The use of mercury to extract gold poses health risks to artisanal miners. Photo: IRIN/Kenneth Odiwuor

2 July 2012 – Over 500 representatives from governments and civil society organizations are taking part in a United Nations-backed meeting in Punta del Este, Uruguay, which seeks to negotiate a global treaty that would reduce the use of mercury.

The Executive Director of the UN Environment Programme (UNEP), Achim Steiner, said the six-day meeting will help governments work towards a common goal in reducing “the exposure of significant numbers of people across the globe to a highly hazardous substance whose impacts on human health are well known – and in doing so make a serious contribution to sustainable development and a transition to an inclusive green economy in the wake of Rio+20.”

The meeting of the Intergovernmental Negotiating Committee is covering a wide range of areas, from products and processes that contain mercury, to the supply, trade, storage and waste of the element.

UNEP also launched a practical guide at the meeting on methods and techniques to reduce mercury use and non-mercury alternative practices in Artisanal Small-Scale Gold Mining (ASGM).

Developed in collaboration with the Artisanal Gold Council and other partners, the guide informs policymakers, miners and civil society about available techniques for reducing and ultimately eliminating mercury use in ASGM.

With the value of gold having soared amid the recent financial turmoil, small-scale, artisanal gold mining is booming throughout the world. The Artisanal Gold Council estimates that between 12 and 15 million people in over 70 countries are employed in the sector, producing up to 20 per cent of the total gold supply.
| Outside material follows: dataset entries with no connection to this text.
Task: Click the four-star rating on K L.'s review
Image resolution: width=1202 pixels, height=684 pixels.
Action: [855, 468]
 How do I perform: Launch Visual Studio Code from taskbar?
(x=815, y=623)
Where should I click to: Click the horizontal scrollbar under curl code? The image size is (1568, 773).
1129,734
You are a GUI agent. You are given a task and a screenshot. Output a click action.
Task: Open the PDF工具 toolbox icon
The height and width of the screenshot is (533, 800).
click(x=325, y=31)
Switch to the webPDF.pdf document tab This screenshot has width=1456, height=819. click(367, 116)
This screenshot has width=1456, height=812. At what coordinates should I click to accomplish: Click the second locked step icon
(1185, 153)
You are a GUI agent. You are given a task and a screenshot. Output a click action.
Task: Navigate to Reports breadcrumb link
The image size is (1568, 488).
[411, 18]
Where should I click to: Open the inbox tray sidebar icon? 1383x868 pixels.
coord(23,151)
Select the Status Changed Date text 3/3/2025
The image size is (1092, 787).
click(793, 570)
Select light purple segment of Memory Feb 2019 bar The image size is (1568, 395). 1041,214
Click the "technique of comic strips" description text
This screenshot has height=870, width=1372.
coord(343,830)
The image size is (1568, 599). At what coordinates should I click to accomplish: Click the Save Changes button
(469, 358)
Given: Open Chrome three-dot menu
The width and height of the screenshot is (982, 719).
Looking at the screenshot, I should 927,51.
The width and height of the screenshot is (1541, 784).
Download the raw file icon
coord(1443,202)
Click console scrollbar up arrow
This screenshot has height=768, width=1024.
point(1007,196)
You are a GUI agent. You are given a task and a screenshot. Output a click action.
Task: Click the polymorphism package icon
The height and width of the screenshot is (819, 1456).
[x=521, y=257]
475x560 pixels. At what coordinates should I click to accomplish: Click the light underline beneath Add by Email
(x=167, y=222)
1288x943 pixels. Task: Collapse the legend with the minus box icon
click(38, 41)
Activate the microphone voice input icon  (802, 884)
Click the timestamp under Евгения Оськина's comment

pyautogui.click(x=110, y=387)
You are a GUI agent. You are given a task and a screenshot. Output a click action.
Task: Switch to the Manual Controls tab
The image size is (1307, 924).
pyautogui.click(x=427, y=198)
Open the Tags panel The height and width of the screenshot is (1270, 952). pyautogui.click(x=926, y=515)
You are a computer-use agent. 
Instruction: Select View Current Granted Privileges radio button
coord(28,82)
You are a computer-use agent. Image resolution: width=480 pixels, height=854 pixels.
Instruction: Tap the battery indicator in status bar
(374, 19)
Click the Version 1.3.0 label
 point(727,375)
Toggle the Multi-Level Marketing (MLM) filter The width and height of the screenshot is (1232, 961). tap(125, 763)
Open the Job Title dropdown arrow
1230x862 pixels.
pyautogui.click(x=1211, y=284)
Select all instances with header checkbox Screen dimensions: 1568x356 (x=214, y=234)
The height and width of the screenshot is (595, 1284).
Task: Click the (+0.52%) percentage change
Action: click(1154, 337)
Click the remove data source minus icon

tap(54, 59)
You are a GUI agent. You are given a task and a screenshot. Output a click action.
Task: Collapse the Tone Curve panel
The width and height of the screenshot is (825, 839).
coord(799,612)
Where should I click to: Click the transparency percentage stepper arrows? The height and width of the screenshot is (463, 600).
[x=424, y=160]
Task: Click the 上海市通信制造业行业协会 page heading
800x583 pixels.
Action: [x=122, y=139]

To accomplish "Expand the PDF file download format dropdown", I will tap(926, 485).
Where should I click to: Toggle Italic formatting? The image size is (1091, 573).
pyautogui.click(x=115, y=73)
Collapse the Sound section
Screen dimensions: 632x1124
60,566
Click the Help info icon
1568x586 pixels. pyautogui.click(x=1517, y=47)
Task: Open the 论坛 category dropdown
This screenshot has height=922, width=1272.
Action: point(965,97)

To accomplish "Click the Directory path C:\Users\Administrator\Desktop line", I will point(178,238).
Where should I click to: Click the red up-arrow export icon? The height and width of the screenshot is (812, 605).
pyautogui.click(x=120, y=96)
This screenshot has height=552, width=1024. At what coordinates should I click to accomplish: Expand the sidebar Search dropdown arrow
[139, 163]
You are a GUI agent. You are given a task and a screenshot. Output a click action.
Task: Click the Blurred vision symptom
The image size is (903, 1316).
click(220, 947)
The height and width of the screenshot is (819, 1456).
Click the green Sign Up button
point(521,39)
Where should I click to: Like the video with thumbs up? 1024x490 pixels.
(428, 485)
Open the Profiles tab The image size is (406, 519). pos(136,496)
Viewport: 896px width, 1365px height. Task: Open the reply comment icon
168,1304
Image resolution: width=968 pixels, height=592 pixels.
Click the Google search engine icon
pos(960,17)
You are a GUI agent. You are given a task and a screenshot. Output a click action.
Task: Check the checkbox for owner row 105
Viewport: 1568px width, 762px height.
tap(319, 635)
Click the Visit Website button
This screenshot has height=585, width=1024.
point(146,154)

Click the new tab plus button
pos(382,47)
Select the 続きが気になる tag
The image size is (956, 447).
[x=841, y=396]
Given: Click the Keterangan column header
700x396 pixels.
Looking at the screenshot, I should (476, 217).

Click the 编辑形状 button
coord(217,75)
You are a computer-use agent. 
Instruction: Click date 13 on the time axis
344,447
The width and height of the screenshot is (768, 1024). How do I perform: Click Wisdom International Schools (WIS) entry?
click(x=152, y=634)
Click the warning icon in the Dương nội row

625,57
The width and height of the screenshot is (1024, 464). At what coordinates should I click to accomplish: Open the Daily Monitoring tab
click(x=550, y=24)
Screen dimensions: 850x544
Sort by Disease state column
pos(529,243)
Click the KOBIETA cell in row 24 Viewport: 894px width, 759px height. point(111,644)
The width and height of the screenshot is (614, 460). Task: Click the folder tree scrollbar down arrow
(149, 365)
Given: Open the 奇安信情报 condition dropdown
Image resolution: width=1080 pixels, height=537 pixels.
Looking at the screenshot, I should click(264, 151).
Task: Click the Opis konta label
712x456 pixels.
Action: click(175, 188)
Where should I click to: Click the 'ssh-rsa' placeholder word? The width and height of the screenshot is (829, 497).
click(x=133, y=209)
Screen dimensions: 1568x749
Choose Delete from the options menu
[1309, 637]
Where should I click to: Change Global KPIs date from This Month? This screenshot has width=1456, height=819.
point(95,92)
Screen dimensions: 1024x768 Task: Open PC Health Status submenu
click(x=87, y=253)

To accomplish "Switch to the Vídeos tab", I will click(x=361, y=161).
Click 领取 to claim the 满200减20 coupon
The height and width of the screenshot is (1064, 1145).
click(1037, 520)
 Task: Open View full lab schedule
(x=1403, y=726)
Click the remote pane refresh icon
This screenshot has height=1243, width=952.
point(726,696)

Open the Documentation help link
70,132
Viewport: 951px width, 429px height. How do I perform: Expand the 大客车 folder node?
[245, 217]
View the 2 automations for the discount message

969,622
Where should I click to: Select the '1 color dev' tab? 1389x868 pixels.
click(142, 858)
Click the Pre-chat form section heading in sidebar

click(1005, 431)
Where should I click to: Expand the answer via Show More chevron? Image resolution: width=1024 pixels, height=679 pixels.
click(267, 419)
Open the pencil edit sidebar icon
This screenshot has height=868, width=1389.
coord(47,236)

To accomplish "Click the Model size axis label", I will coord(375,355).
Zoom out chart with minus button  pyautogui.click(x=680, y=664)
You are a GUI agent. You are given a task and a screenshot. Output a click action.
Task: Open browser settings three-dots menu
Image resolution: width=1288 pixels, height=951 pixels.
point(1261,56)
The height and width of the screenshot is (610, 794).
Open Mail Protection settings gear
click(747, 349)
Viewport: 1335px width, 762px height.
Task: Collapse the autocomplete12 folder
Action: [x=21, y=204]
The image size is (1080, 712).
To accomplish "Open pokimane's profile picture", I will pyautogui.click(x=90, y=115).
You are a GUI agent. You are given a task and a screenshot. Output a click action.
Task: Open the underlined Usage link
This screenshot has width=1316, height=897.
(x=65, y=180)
However, the often informal and sometimes illegal status of the sector in many countries has been one of the biggest challenges in addressing the health and environmental issues of the sector. The UNEP guide seeks to also be a useful tool for governments to explain the technical fundamentals that underpin and encourage the formalization of ASGM.

“[ASGM] is an important economic activity, which can contribute directly to poverty alleviation and regional well-being. The global mercury legal instrument under development gives an important opportunity to ensure that a small-scale activity, such as this one, continues in a safe and sustainable way,” Mr. Steiner said.